After the elections, a first sign of the great transformations taking place was the declaration of esteem to the American people made by H̠atamī in December 1997 and reaffirmed less than a month later in a television interview (January 7, 1998). In the summer of 1998, the brake imposed by H̠atamī on anti-American propaganda pushed the United States, after decades of chronic mutual conflict, to use more conciliatory tones towards Iran, hoping for a constructive dialogue between the two countries. But the most sensational step was the Iranian decision to distance itself from the death sentence pronounced by Khomeini in February 1989 against S. Rushdie, author of the novel Satanic Verses: in September 1998, Foreign Minister Kamāl H̠arrazī announced this publicly during a session of the United Nations.

At the end of 1998, despite the wide international recognition, the role of H̠atamī and the political weight of his choices were somehow compromised by the evident dualism of powers that dominates the political life of the country; it should not be forgotten that in Iran the president of the Republic, democratically elected, can, in principle, be removed from his office by the highest spiritual guide of the country, who is chosen by a Council of experts made up of just over eighty religious.

In September 1998, the discovery of the bodies of some Iranian diplomats in Mazār-i Sherīf, the Afghan city recaptured by the ṭālibān just a few days earlier, increased the tension between the two countries causing the positioning of Iranian troops on the borders with Afghānistān.

Between November and December 1998 a mysterious chain of murders struck some dissidents and liberal intellectuals engaged in the front line in the battle for the secularization of the regime.
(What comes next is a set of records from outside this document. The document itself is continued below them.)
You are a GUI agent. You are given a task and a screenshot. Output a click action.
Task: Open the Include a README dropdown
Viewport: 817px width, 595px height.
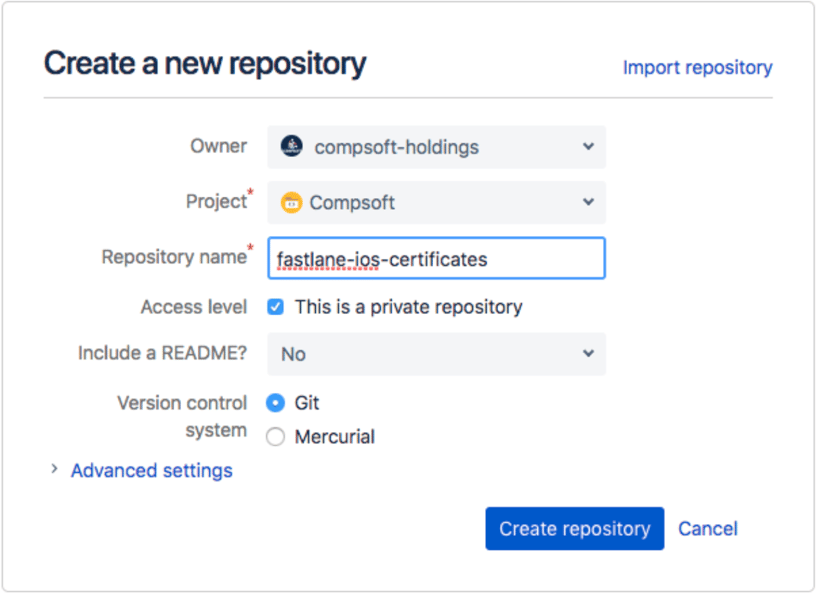click(436, 354)
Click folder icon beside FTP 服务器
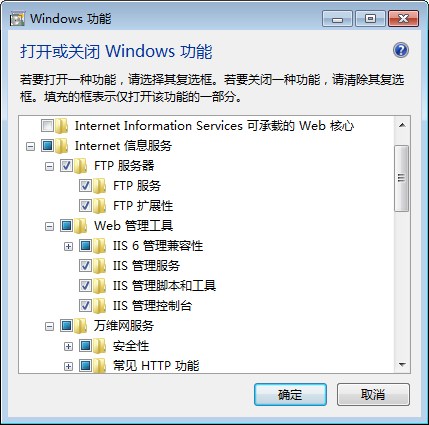This screenshot has width=429, height=425. (x=80, y=166)
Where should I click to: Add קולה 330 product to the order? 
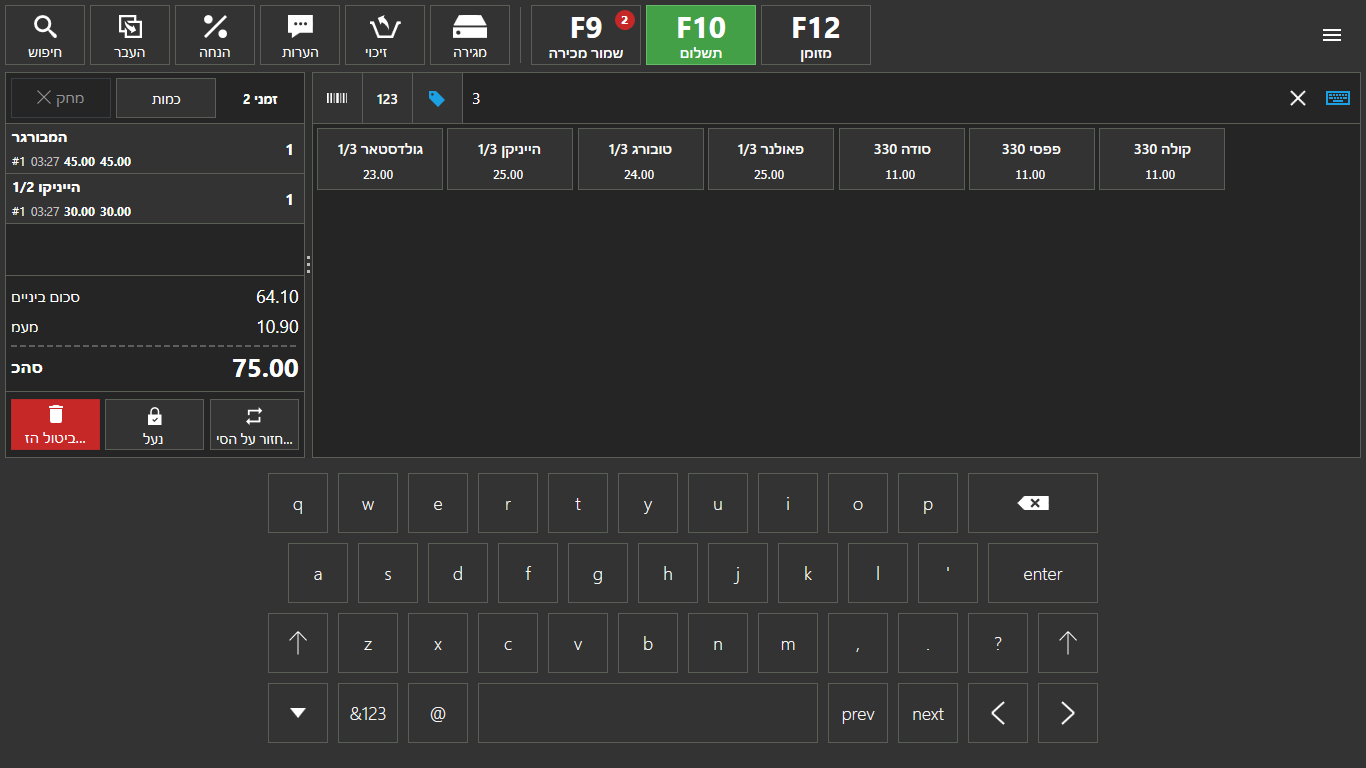pyautogui.click(x=1161, y=159)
The investigations brought to light the involvement of some agents of the powerful Ministry of Information, responsible for the secret services, which has always been a stronghold of the conservatives and able to act with impunity, especially in the past, outside government control. In February 1999 the results of the elections of the municipal councils, already foreseen by the Iranian Constitution of 1979 but never came into operation, they represented an important step in the process of rooting reforms in the country: the high turnout at the polls rewarded the supporters of President H̠atamī, who won 13 out of 15 seats in Teherān.

In July 1999, the protest demonstrations by Iranian students in favor of freedom of the press and against the closure of the Salām newspaper very close to President H̠atamī, resulted, after the violent assault on the university campus of Teherān by the police forces and Islamic extremists of the Ansar-i Hezbollāh, in a real student revolt in the squares and universities of the capital, firmly repressed.